**WHAT YOU NEED TO DO:**
Print each record below exactly as it appears.
--- RECORDS SHOWN ---
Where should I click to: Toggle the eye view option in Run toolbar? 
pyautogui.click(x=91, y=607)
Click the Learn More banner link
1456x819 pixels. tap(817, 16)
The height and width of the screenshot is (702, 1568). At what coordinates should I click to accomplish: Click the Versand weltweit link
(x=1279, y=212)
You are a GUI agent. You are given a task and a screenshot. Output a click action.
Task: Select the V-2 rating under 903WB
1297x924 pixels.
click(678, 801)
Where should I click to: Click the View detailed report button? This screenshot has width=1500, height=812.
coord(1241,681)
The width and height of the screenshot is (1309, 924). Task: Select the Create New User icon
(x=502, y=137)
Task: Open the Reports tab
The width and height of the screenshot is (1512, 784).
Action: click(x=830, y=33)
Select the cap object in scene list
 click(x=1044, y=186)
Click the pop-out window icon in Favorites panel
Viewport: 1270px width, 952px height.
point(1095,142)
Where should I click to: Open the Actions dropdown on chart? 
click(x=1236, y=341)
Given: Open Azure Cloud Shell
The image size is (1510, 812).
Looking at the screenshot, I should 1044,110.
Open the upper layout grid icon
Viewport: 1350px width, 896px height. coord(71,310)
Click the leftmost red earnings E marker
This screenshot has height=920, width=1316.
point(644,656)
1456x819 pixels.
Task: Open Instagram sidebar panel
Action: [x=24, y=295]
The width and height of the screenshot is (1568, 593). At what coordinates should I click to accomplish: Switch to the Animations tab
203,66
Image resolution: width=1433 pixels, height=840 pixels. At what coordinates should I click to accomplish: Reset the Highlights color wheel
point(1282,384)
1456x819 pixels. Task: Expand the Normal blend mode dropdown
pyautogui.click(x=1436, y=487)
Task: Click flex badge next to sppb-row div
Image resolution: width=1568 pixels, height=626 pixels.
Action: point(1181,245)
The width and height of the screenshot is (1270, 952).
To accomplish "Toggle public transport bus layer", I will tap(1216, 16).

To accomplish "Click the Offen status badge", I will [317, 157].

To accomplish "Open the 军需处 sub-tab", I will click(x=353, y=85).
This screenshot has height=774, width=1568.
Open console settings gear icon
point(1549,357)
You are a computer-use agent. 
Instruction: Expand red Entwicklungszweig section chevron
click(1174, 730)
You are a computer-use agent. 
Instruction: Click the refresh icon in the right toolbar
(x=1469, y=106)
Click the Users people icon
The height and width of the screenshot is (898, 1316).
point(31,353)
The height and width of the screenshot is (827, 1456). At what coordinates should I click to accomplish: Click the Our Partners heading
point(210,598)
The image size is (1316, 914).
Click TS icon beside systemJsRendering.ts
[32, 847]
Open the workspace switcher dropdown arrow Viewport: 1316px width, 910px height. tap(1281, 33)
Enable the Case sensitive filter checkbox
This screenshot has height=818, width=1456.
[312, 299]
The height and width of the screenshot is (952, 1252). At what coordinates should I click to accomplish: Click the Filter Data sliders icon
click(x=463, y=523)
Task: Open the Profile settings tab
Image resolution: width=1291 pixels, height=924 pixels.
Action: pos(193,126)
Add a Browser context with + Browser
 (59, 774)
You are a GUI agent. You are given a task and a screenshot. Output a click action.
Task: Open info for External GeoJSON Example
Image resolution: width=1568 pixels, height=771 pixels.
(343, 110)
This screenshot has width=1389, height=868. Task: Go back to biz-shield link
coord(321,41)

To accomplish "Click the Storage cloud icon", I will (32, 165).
---
**WRITTEN RESPONSE:**
Where should I click to: Toggle the eye view option in Run toolbar? 
pyautogui.click(x=91, y=607)
Click the Learn More banner link
1456x819 pixels. tap(817, 16)
The height and width of the screenshot is (702, 1568). At what coordinates should I click to accomplish: Click the Versand weltweit link
(x=1279, y=212)
You are a GUI agent. You are given a task and a screenshot. Output a click action.
Task: Select the V-2 rating under 903WB
1297x924 pixels.
click(678, 801)
Where should I click to: Click the View detailed report button? This screenshot has width=1500, height=812.
coord(1241,681)
The width and height of the screenshot is (1309, 924). Task: Select the Create New User icon
(x=502, y=137)
Task: Open the Reports tab
The width and height of the screenshot is (1512, 784).
Action: click(x=830, y=33)
Select the cap object in scene list
 click(x=1044, y=186)
Click the pop-out window icon in Favorites panel
Viewport: 1270px width, 952px height.
point(1095,142)
Where should I click to: Open the Actions dropdown on chart? 
click(x=1236, y=341)
Given: Open Azure Cloud Shell
The image size is (1510, 812).
Looking at the screenshot, I should 1044,110.
Open the upper layout grid icon
Viewport: 1350px width, 896px height. coord(71,310)
Click the leftmost red earnings E marker
This screenshot has height=920, width=1316.
point(644,656)
1456x819 pixels.
Task: Open Instagram sidebar panel
Action: [x=24, y=295]
The width and height of the screenshot is (1568, 593). At what coordinates should I click to accomplish: Switch to the Animations tab
203,66
Image resolution: width=1433 pixels, height=840 pixels. At what coordinates should I click to accomplish: Reset the Highlights color wheel
point(1282,384)
1456x819 pixels. Task: Expand the Normal blend mode dropdown
pyautogui.click(x=1436, y=487)
Task: Click flex badge next to sppb-row div
Image resolution: width=1568 pixels, height=626 pixels.
Action: point(1181,245)
The width and height of the screenshot is (1270, 952).
To accomplish "Toggle public transport bus layer", I will tap(1216, 16).

To accomplish "Click the Offen status badge", I will [317, 157].

To accomplish "Open the 军需处 sub-tab", I will click(x=353, y=85).
This screenshot has height=774, width=1568.
Open console settings gear icon
point(1549,357)
You are a computer-use agent. 
Instruction: Expand red Entwicklungszweig section chevron
click(1174, 730)
You are a computer-use agent. 
Instruction: Click the refresh icon in the right toolbar
(x=1469, y=106)
Click the Users people icon
The height and width of the screenshot is (898, 1316).
point(31,353)
The height and width of the screenshot is (827, 1456). At what coordinates should I click to accomplish: Click the Our Partners heading
point(210,598)
The image size is (1316, 914).
Click TS icon beside systemJsRendering.ts
[32, 847]
Open the workspace switcher dropdown arrow Viewport: 1316px width, 910px height. tap(1281, 33)
Enable the Case sensitive filter checkbox
This screenshot has height=818, width=1456.
[312, 299]
The height and width of the screenshot is (952, 1252). At what coordinates should I click to accomplish: Click the Filter Data sliders icon
click(x=463, y=523)
Task: Open the Profile settings tab
Image resolution: width=1291 pixels, height=924 pixels.
Action: pos(193,126)
Add a Browser context with + Browser
 (59, 774)
You are a GUI agent. You are given a task and a screenshot. Output a click action.
Task: Open info for External GeoJSON Example
Image resolution: width=1568 pixels, height=771 pixels.
(343, 110)
This screenshot has width=1389, height=868. Task: Go back to biz-shield link
coord(321,41)

To accomplish "Click the Storage cloud icon", I will (32, 165).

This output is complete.